** Kutipan Teks **
::::::

TEMPO.CO, Jakarta - Pelaksana Tugas Direktur Jenderal Perdagangan Luar Negeri Kementerian Perdagangan Srie Agustina menyebutkan sedikitnya ada sembilan negara yang paling sering menuduh Indonesia melakukan diskriminasi dagang. Negara-negara itu menuduh Indonesia menggunakan instrumen yang sah untuk melindungi industri dalam negeri suatu negara dari kerugian akibat praktik perdagangan tidak sehat seperti bea masuk antidumping (BMAD), bea masuk tindak pengamanan sementara (BMTP) atau safeguards.
Srie merincikan kesembilan negara itu adalah India, Amerika Serikat, Uni Eropa, Australia, Turki, Malaysia, Filipina, Afrika Selatan, dan Brasil. "India 54 kasus, Amerika Serikat 37 kasus, Uni Eropa 37 kasus, Australia 28 kasus, Turki 23 kasus, Malaysia 19 kasus, Filipina 15 kasus, Afrika selatan 14 kasus, Brasil 11 kasus, dan lainnya 90 kasus," kata Srie Agustina dalam webinar 'Trade Remedi di Masa Pandemi: Peluang dan Tantangan' di Jakarta, Senin, 8 Juni 2020.
Negara-negara tersebut, kata Srie, sering menuduh Indonesia melakukan dumping atau menjual produk dengan harga lebih murah dari normalnya. Kemudian melakukan ekspor produk yang sudah disubsidi oleh pemerintah, dan juga mengekspor dalam jumlah yang sangat besar terhadap tujuan ekspor.
Lebih jauh, Srie menyebutkan, produk-produk ekspor asal Indonesia yang paling sering jadi sasaran tuduhan dumping, subsidi, dan safeguard di antaranya adalah baja, tekstil, kayu, produk kimia dan mineral. "Kelompok produk Indonesia yang paling rentan mengalami tuduhan selama ini adalah produk baja 63 kasus, tekstil 55 kasus, kayu 52 kasus, produk kimia 50 kasus, mineral 37 kasus," tutur Srie.

::::::

** Tugas 1 **
Dalam artikel tentang tuduhan dagang terhadap Indonesia, berapa kasus tuduhan yang tercatat berasal dari India?
** Tugas 2 **
Lanjutkan artikel tentang tuduhan dagang terhadap Indonesia mulai dari kalimat terakhirnya.
Data tersimpan tidak berkaitan dengan artikel tentang tuduhan dagang terhadap Indonesia.

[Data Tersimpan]
::::::

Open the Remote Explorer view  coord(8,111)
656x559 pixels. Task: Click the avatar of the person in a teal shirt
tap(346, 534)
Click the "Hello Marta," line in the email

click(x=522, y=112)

::::::

** Jawaban Tertulis 1 **
54 kasus.

** Jawaban Tertulis 2 **
Menurut Srie, dari 212 jumlah inisiasi penyelidikan anti dumping, sebanyak 140 kasus atau sekitar 66 persen dari inisiasi berakhir pada pengenaan BMAD. Artinya, tuduhan anti dumping tersebut yang berhasil dipaparkan di tengah jalan dalam proses penyelidikannya adalah 34 persen.
Sementara itu, negara-negara di dunia yang sering menjadi target pengenaan BMAD yaitu Cina mencapai 1.008 kasus, Korea 283 kasus, Taipei 210 kasus, Amerika Serikat 189 kasus, Jepang 164 kasus, Thailand 161 kasus, India 144 kasus, dan Indonesia 140 kasus. "Kita mengambil sisi positifnya, karena Indonesia juga dipandang sebagai kekuatan setara dengan negara-negara industri dunia tersebut, karena Indonesia sendiri menduduki peringkat ke delapan," kata Srie.
Sementara untuk tuduhan anti subsidi, Indonesia menduduki peringkat keempat sebagai negara yang paling sering menjadi objek tuduhan anti subsidi. Selain itu Indonesia merupakan negara ketujuh terbesar yang paling sering digunakan BMI setelah Cina, India, Korea, Uni Eropa, Brasil, dan Italia.
Organisasi Perdagangan Dunia (WTO) mencatat selama lima tahun terakhir, ada peningkatan pengenaan BMAD, Bea Masuk Tindakan Pengamanan (BMTP), dan Bea Masuk Imbalan (BMI) global. Bila pada 2013 hanya ada 182 kasus, namun dalam rentang 2018-2019 tuduhan ini meningkat 36 persen menjadi 244 kasus.